The weights, biases, and activations of the convolution layers of the network
specified in the dlquantizer
object now use scaled 8-bit integer
data types.
This example shows how to quantize learnable parameters in the
convolution layers of a neural network, and explore the behavior of the quantized
network. In this example, you quantize the LogoNet
neural network.
Quantization helps reduce the memory requirement of a deep neural network by quantizing
weights, biases and activations of network layers to 8-bit scaled integer data types.
Use MATLAB® to retrieve the prediction results from the target device.
To run this example, you need the products listed under FPGA
in
Quantization Workflow Prerequisites.
For additional requirements, see Quantization Workflow Prerequisites.

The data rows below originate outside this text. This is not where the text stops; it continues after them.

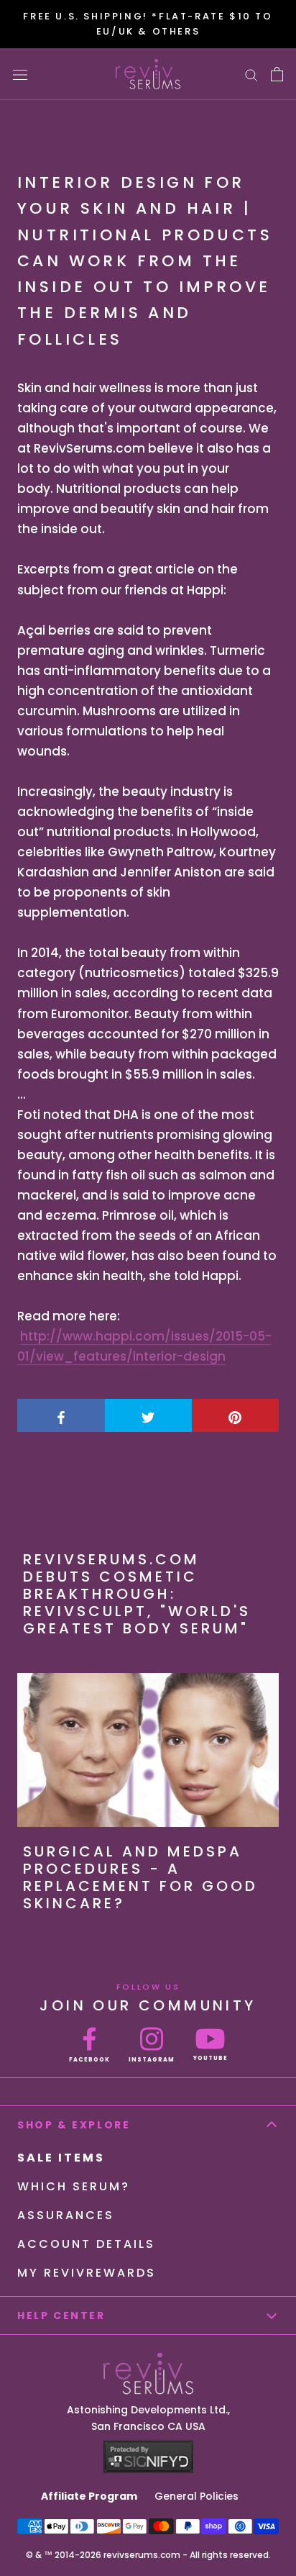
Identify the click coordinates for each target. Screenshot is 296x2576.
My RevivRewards (86, 2272)
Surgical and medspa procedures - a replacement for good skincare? (140, 1877)
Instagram (152, 2060)
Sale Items (61, 2157)
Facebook (89, 2060)
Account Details (86, 2244)
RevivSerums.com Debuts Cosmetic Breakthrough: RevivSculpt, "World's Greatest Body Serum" (137, 1593)
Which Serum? (73, 2186)
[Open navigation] (20, 74)
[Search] (251, 74)
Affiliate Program (89, 2496)
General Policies (196, 2496)
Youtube (210, 2058)
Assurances (65, 2215)
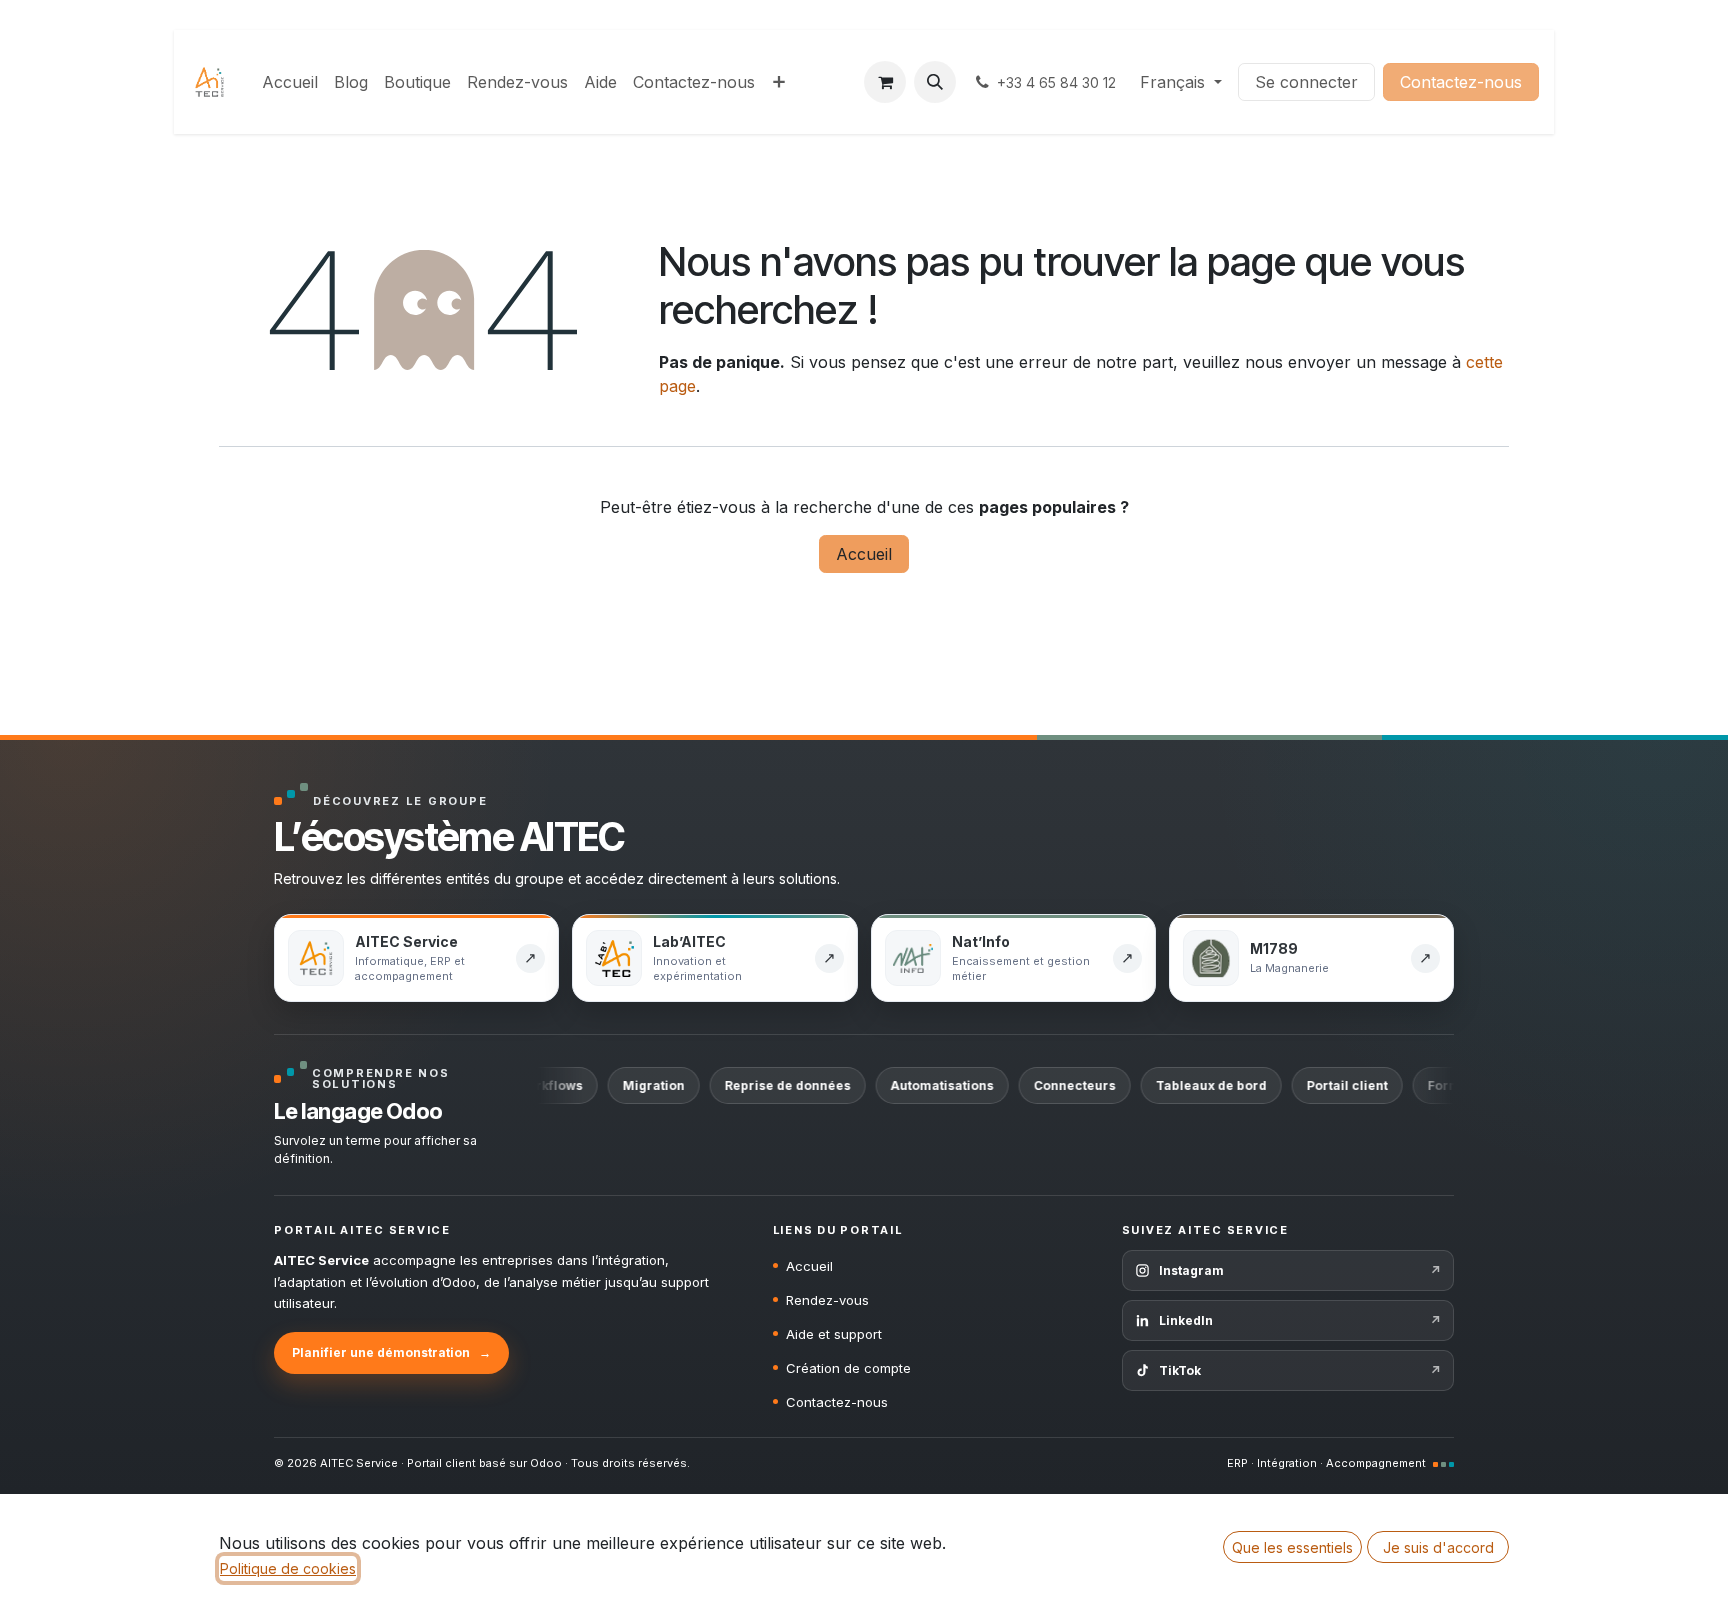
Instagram (1300, 1270)
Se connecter (1306, 82)
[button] (935, 82)
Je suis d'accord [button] (1438, 1547)
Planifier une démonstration (391, 1352)
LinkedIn (1300, 1320)
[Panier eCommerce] (885, 82)
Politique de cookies (288, 1568)
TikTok (1300, 1370)
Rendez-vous (827, 1300)
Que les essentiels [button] (1292, 1547)
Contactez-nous (1461, 82)
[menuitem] (290, 82)
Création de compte (848, 1368)
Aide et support (834, 1334)
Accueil (864, 554)
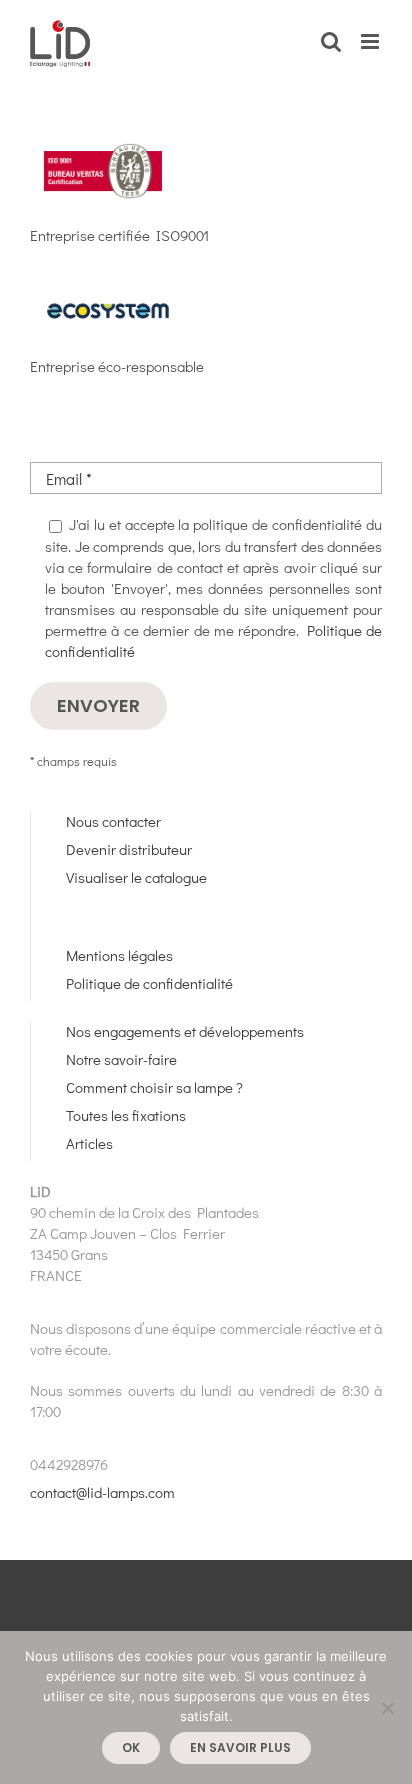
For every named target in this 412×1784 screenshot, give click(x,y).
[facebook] (74, 920)
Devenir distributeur (129, 849)
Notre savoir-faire (121, 1059)
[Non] (387, 1708)
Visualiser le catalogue (136, 877)
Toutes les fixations (126, 1115)
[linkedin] (146, 920)
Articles (89, 1143)
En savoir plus (240, 1747)
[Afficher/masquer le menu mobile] (371, 41)
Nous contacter (113, 821)
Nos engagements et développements (185, 1031)
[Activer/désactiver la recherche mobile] (331, 41)
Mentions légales (119, 955)
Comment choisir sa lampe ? (154, 1087)
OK (131, 1747)
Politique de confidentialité (149, 983)
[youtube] (110, 920)
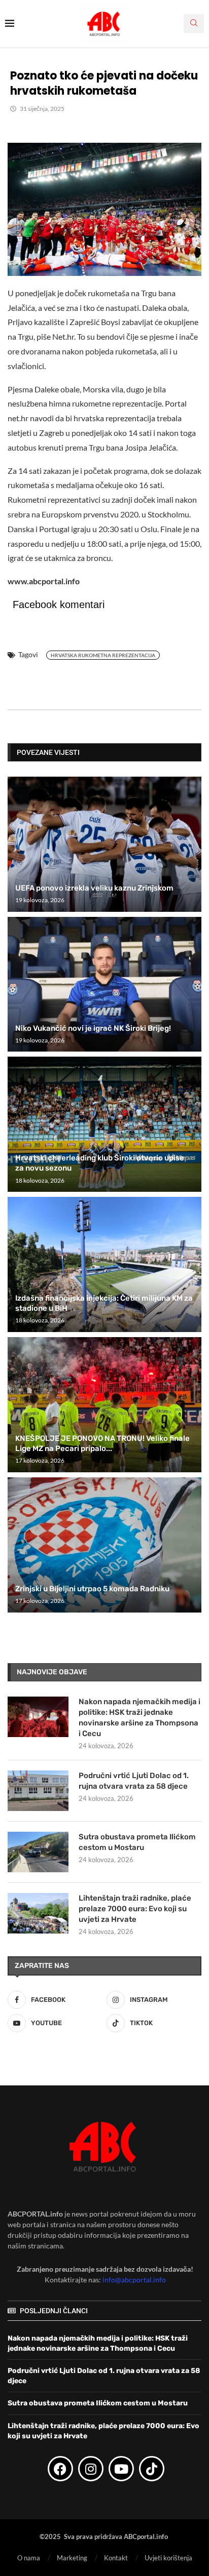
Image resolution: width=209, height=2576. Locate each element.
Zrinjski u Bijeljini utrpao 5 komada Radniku (92, 1588)
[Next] (192, 751)
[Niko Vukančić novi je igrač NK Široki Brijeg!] (104, 984)
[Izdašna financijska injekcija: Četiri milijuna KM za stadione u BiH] (104, 1264)
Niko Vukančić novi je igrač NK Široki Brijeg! (93, 1028)
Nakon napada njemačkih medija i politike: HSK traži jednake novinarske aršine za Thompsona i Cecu (139, 1717)
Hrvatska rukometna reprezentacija (103, 655)
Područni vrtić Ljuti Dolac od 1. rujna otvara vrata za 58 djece (134, 1781)
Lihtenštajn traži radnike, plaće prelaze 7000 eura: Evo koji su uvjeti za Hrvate (135, 1909)
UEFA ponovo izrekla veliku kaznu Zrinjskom (94, 888)
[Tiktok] (151, 2468)
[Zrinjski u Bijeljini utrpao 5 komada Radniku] (104, 1545)
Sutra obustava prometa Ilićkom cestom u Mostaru (137, 1842)
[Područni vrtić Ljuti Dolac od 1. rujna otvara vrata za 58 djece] (38, 1790)
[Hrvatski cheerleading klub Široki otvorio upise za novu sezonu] (104, 1124)
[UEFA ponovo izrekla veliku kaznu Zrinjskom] (104, 844)
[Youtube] (121, 2468)
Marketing (72, 2558)
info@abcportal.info (134, 2279)
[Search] (194, 23)
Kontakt (116, 2558)
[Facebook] (60, 2468)
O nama (28, 2558)
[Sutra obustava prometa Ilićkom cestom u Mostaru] (38, 1852)
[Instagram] (90, 2468)
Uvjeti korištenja (168, 2558)
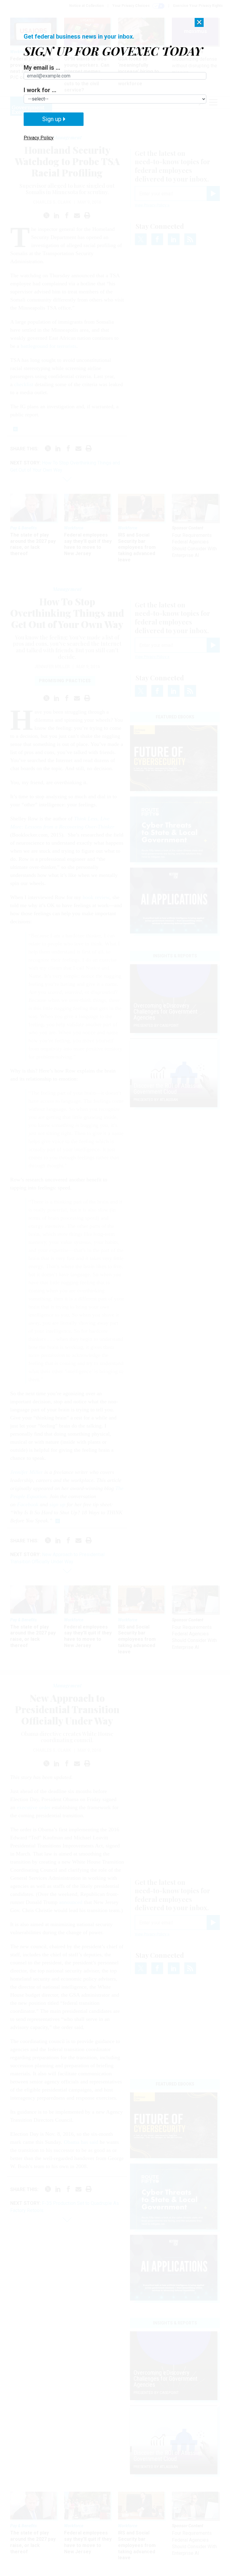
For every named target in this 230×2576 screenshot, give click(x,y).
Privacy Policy (39, 138)
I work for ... (40, 90)
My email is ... (42, 67)
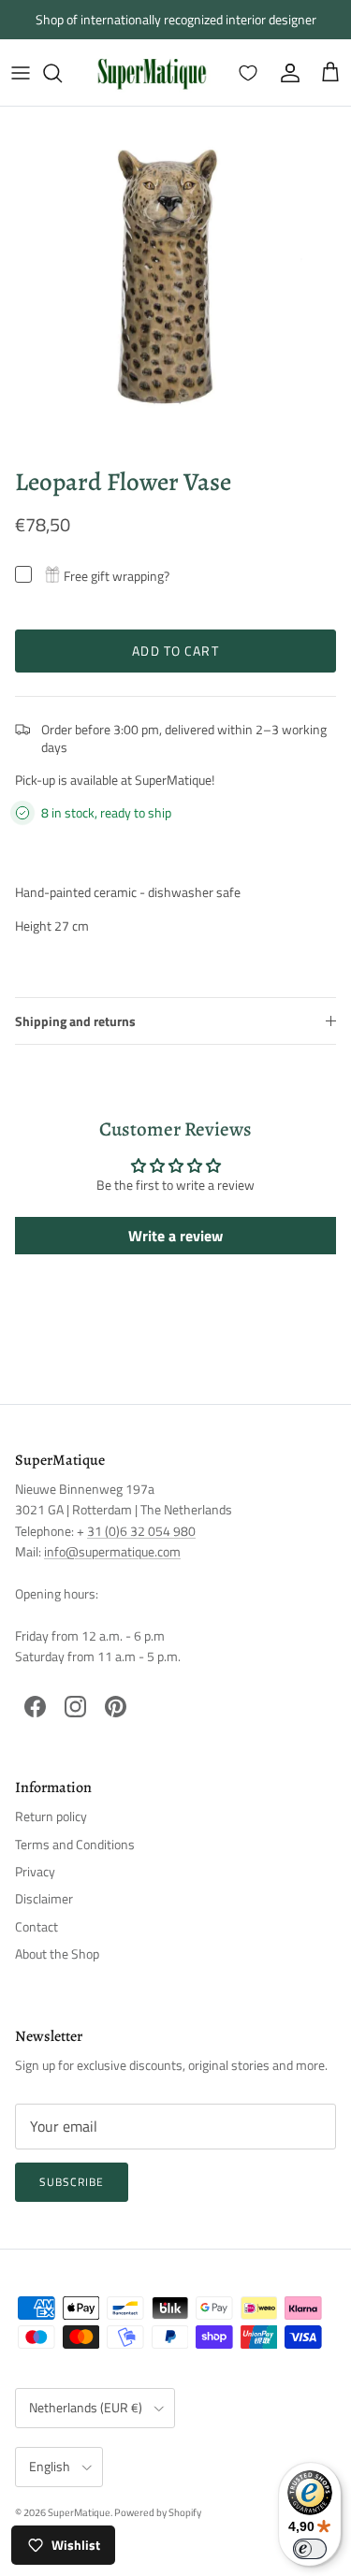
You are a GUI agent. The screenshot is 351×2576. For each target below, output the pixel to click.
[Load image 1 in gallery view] (175, 282)
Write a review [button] (175, 1235)
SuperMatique (79, 2512)
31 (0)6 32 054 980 (141, 1531)
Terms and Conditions (75, 1844)
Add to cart (175, 650)
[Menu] (20, 73)
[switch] (310, 2549)
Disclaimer (44, 1898)
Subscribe (71, 2182)
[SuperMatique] (151, 72)
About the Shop (57, 1953)
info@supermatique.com (112, 1551)
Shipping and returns (75, 1021)
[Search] (61, 73)
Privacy (35, 1871)
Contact (36, 1926)
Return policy (51, 1816)
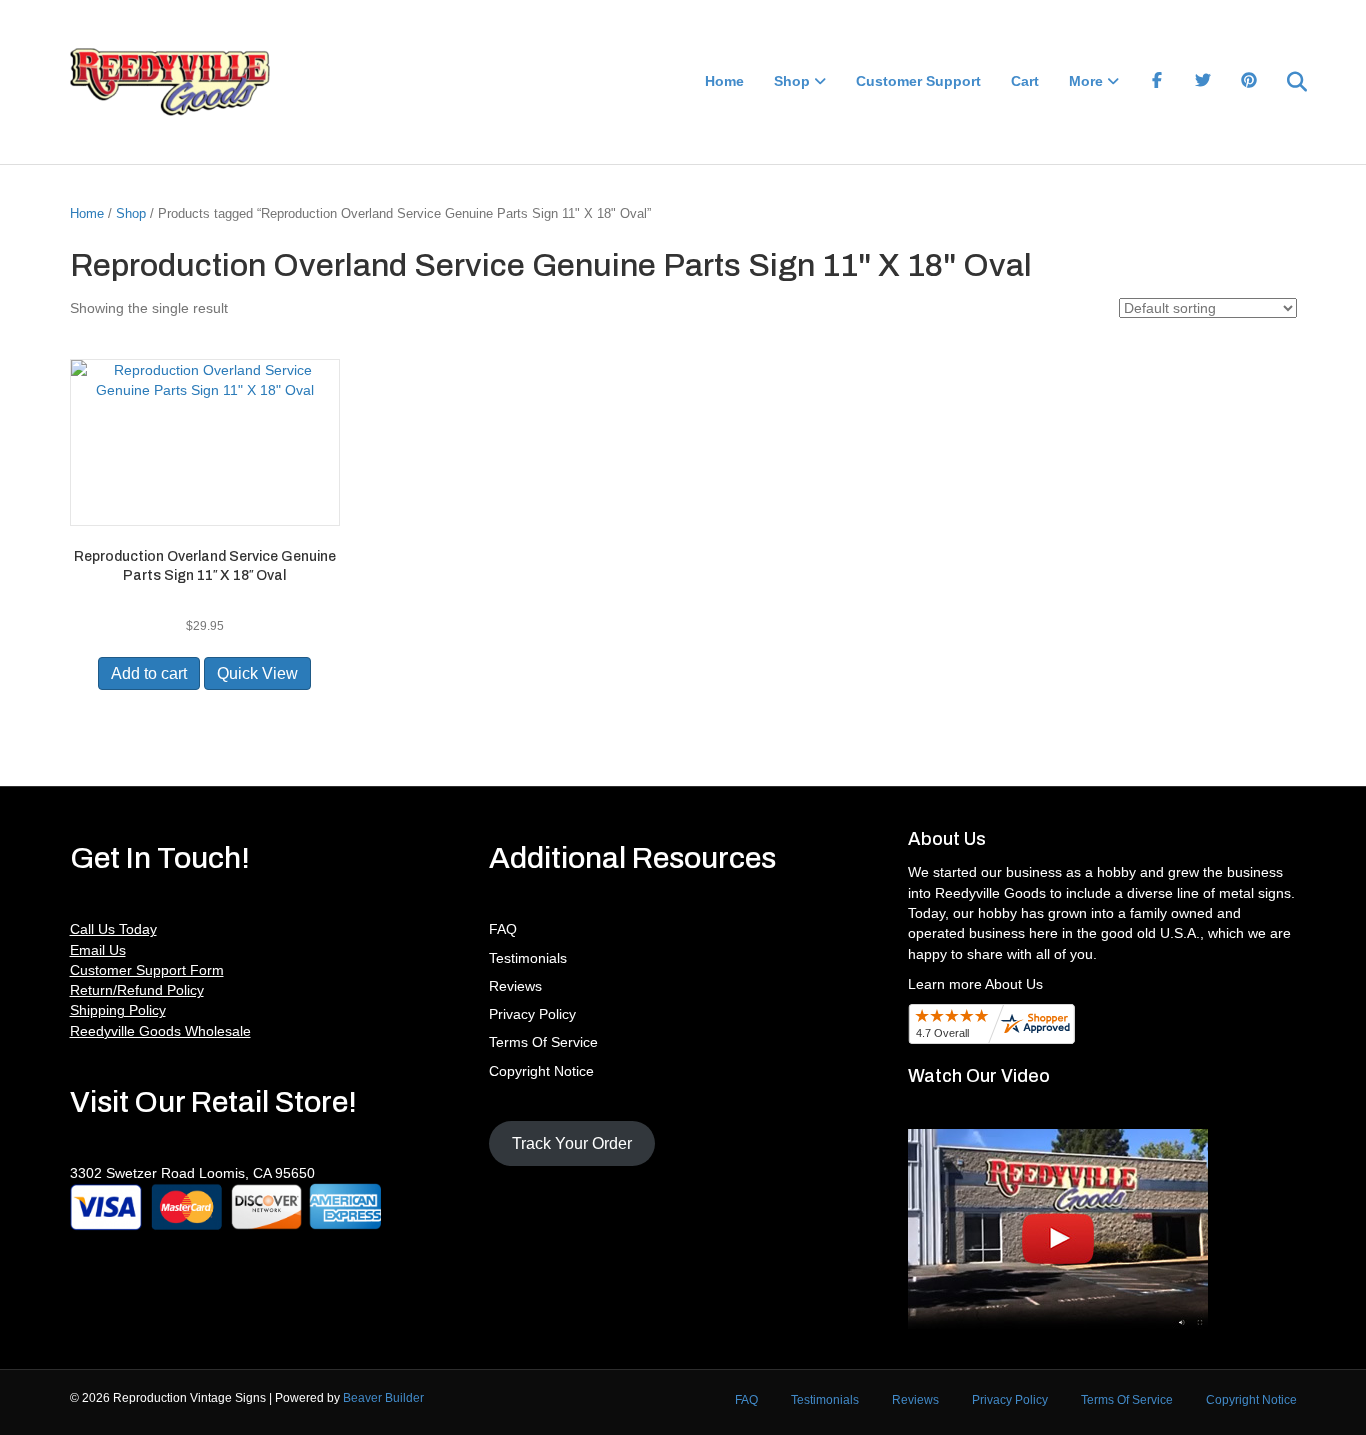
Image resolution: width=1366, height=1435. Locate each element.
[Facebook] (1157, 82)
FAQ (503, 929)
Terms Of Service (543, 1042)
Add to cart (149, 673)
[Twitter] (1203, 82)
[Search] (1284, 82)
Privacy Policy (532, 1014)
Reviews (515, 986)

Create a file in your current working directory called
getLogoNetwork.m
. Enter these lines into the file:
function net = getLogoNetwork() data = getLogoData(); net = data.convnet; end function data = getLogoData() if ~isfile('LogoNet.mat') url = 'https://www.mathworks.com/supportfiles/gpucoder/cnn_models/logo_detection/LogoNet.mat'; websave('LogoNet.mat',url); end data = load('LogoNet.mat'); end
Load the pretrained network.
snet = getLogoNetwork();
snet = SeriesNetwork with properties: Layers: [22×1 nnet.cnn.layer.Layer] InputNames: {'imageinput'} OutputNames: {'classoutput'}
Define calibration and validation data to use for quantization.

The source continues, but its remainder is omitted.